### Goal
Swap "GUI agent" for "desktop assistant" throughout the lines below, and write the lines out again with nothing else altered.
::: Given data :::
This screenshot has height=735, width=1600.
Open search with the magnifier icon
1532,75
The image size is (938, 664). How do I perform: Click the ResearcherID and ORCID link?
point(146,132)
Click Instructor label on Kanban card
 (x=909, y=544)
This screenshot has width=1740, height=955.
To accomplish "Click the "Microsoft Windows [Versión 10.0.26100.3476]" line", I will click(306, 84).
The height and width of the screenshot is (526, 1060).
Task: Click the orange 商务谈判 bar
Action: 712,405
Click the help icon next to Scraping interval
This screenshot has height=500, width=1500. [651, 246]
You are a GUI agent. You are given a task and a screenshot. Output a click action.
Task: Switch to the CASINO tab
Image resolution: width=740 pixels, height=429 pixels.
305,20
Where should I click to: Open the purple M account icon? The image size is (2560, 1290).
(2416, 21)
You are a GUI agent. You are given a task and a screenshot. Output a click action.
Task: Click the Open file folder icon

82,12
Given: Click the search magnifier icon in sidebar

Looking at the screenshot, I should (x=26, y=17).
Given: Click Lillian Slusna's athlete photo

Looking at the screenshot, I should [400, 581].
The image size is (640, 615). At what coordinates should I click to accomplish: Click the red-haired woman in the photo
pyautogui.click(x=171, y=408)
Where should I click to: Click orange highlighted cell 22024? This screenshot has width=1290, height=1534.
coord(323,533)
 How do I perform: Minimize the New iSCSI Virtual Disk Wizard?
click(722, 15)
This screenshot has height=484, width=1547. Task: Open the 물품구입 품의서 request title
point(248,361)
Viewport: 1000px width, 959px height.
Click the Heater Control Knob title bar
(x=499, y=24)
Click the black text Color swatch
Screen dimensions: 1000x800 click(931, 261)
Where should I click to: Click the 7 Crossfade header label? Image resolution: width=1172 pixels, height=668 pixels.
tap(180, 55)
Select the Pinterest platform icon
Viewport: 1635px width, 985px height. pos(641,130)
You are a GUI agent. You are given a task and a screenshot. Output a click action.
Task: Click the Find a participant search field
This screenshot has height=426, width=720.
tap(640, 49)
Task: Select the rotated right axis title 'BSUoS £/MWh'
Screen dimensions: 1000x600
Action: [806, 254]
:::
### Answer to this task
This screenshot has height=735, width=1600.
Open search with the magnifier icon
1532,75
The image size is (938, 664). How do I perform: Click the ResearcherID and ORCID link?
point(146,132)
Click Instructor label on Kanban card
 (x=909, y=544)
This screenshot has width=1740, height=955.
To accomplish "Click the "Microsoft Windows [Versión 10.0.26100.3476]" line", I will click(306, 84).
The height and width of the screenshot is (526, 1060).
Task: Click the orange 商务谈判 bar
Action: 712,405
Click the help icon next to Scraping interval
This screenshot has height=500, width=1500. [651, 246]
You are a desktop assistant. You are given a task and a screenshot. Output a click action.
Task: Switch to the CASINO tab
Image resolution: width=740 pixels, height=429 pixels.
305,20
Where should I click to: Open the purple M account icon? The image size is (2560, 1290).
(2416, 21)
You are a desktop assistant. You are given a task and a screenshot. Output a click action.
Task: Click the Open file folder icon

82,12
Given: Click the search magnifier icon in sidebar

Looking at the screenshot, I should (x=26, y=17).
Given: Click Lillian Slusna's athlete photo

Looking at the screenshot, I should [400, 581].
The image size is (640, 615). At what coordinates should I click to accomplish: Click the red-haired woman in the photo
pyautogui.click(x=171, y=408)
Where should I click to: Click orange highlighted cell 22024? This screenshot has width=1290, height=1534.
coord(323,533)
 How do I perform: Minimize the New iSCSI Virtual Disk Wizard?
click(722, 15)
This screenshot has height=484, width=1547. Task: Open the 물품구입 품의서 request title
point(248,361)
Viewport: 1000px width, 959px height.
Click the Heater Control Knob title bar
(x=499, y=24)
Click the black text Color swatch
Screen dimensions: 1000x800 click(931, 261)
Where should I click to: Click the 7 Crossfade header label? Image resolution: width=1172 pixels, height=668 pixels.
tap(180, 55)
Select the Pinterest platform icon
Viewport: 1635px width, 985px height. pos(641,130)
You are a desktop assistant. You are given a task and a screenshot. Output a click action.
Task: Click the Find a participant search field
This screenshot has height=426, width=720.
tap(640, 49)
Task: Select the rotated right axis title 'BSUoS £/MWh'
Screen dimensions: 1000x600
Action: [806, 254]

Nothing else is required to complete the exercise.